• _Objetivos_:
1. Traduza para o inglês a frase "O segundo período iniciou-se aproximadamente em 1912.", retirada do texto sobre a duplicata mercantil.
2. Copie sem alterações o trecho do texto sobre a duplicata mercantil que começa nas palavras "Quando o Decreto" e termina depois de "da primeira fase.".

• _Texto citado_:
____________

CAPÍTULO II – A DUPLICATA MERCANTIL
O desenvolvimento histórico da duplicata está dividido em três fases. Surgiu no Código Comercial, como cópia de fatura de venda com caráter cambial, que "impunha aos comerciantes atacadistas, na venda aos retalhistas, a emissão de fatura [...] por escrito das mercadorias entregues" [29]. Como estabelecia o artigo 219 [30], nas vendas em grandes quantidades feitas entre comerciantes, aquele que vendia deveria apresentar no ato da entrega uma cópia da fatura. Entretanto, ninguém sabe precisar ao certo o surgimento desse instituto. Há alguns traços que remetem a requisitos semelhantes nos Códigos português e espanhol [31].
Quando o Decreto 2.044 de 1908 entrou em vigor, foram revogadas as disposições do Código Comercial relativas aos títulos de crédito previstas nos arts. 354 a 427. Assim, o instituto das faturas assinadas perdeu amparo legislativo para circular por endosso e, deste modo, deixou de ser aceito a desconto pelas casas bancárias. Nesse diapasão, a fatura duplicada começou a perder força perante as instituições financeiras, que passaram a exigir letras de câmbio ou notas promissórias para efetuar desconto bancário. Todavia, devido à rigidez jurídica inerente a esses títulos, isso acabou não sendo aceito pelo comércio, sendo esse o termo final da primeira fase.
O segundo período iniciou-se aproximadamente em 1912. O Governo sinalizava, por interesse próprio [32], querer criar a conta assinada ou fatura, caracterizando a fatura de compra e venda como título fiscal. Foi quando, por meio da Lei Orçamentária nº 2.919 de 1914, resolveu cobrar o imposto do selo na fatura. No texto dessa lei foram delegados poderes ao executivo para regulamentar a cobrança de um selo proporcional nas contas assinadas, as quais poderiam ser equiparadas às letras de câmbio, o que visava dar garantias aos vendedores.
Porém, tal conduta governamental foi alvo de duras críticas. Mesmo assim, foi publicado o Decreto nº 11.527 de 17 de março de 1915, que regulamentava a referida Lei. Mas, após um curto espaço de tempo, devido à censura do comércio e da doutrina, o decreto acabou sendo revogado antes mesmo que entrasse em vigor [33].

____________

• _Material fornecido_:
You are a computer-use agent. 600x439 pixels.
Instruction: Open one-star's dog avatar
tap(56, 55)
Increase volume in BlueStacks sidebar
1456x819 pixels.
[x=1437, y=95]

____________

• _Respostas completas_:
1. The second period began around 1912.

2.
Quando o Decreto 2.044 de 1908 entrou em vigor, foram revogadas as disposições do Código Comercial relativas aos títulos de crédito previstas nos arts. 354 a 427. Assim, o instituto das faturas assinadas perdeu amparo legislativo para circular por endosso e, deste modo, deixou de ser aceito a desconto pelas casas bancárias. Nesse diapasão, a fatura duplicada começou a perder força perante as instituições financeiras, que passaram a exigir letras de câmbio ou notas promissórias para efetuar desconto bancário. Todavia, devido à rigidez jurídica inerente a esses títulos, isso acabou não sendo aceito pelo comércio, sendo esse o termo final da primeira fase.